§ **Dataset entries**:
----
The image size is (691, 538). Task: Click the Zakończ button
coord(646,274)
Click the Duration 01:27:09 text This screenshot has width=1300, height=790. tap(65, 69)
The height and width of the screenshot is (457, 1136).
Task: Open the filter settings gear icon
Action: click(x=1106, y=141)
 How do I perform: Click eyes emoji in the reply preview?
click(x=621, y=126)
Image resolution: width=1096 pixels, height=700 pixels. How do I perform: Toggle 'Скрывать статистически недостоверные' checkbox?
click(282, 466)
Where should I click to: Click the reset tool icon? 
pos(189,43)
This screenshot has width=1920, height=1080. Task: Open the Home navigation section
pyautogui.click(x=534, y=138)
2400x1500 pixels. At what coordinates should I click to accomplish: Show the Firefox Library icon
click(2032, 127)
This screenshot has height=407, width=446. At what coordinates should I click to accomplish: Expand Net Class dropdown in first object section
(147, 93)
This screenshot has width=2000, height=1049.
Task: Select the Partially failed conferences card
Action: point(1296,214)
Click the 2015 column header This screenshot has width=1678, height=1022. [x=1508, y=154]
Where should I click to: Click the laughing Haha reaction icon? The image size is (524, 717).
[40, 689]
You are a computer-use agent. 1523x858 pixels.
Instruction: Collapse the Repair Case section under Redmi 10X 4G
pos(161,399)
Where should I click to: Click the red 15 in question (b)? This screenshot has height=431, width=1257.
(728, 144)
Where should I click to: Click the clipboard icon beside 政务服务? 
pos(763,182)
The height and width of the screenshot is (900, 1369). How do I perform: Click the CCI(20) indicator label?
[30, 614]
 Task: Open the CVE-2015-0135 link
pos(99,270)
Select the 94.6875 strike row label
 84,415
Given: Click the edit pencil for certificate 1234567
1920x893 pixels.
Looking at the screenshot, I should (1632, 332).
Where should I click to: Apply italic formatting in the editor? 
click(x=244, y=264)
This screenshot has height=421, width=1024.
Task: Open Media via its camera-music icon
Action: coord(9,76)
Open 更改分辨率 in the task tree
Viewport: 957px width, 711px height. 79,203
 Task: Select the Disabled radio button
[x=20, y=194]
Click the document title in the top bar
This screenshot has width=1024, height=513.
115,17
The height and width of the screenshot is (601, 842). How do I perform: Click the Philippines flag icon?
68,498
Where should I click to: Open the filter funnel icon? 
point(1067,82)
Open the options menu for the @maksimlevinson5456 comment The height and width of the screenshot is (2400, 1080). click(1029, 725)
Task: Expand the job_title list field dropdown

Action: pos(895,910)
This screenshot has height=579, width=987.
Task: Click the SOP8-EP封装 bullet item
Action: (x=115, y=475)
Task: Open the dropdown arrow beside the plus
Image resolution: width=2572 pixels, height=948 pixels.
----
§ **The problem**: The line containing "Where should I click to: Open" and every line after it, up to and including the last line of the records, should be reproduced exactly, with nothing else.

§ **Solution**:
Where should I click to: Open the filter funnel icon? 
point(1067,82)
Open the options menu for the @maksimlevinson5456 comment The height and width of the screenshot is (2400, 1080). click(1029, 725)
Task: Expand the job_title list field dropdown

Action: pos(895,910)
This screenshot has height=579, width=987.
Task: Click the SOP8-EP封装 bullet item
Action: (x=115, y=475)
Task: Open the dropdown arrow beside the plus
Image resolution: width=2572 pixels, height=948 pixels.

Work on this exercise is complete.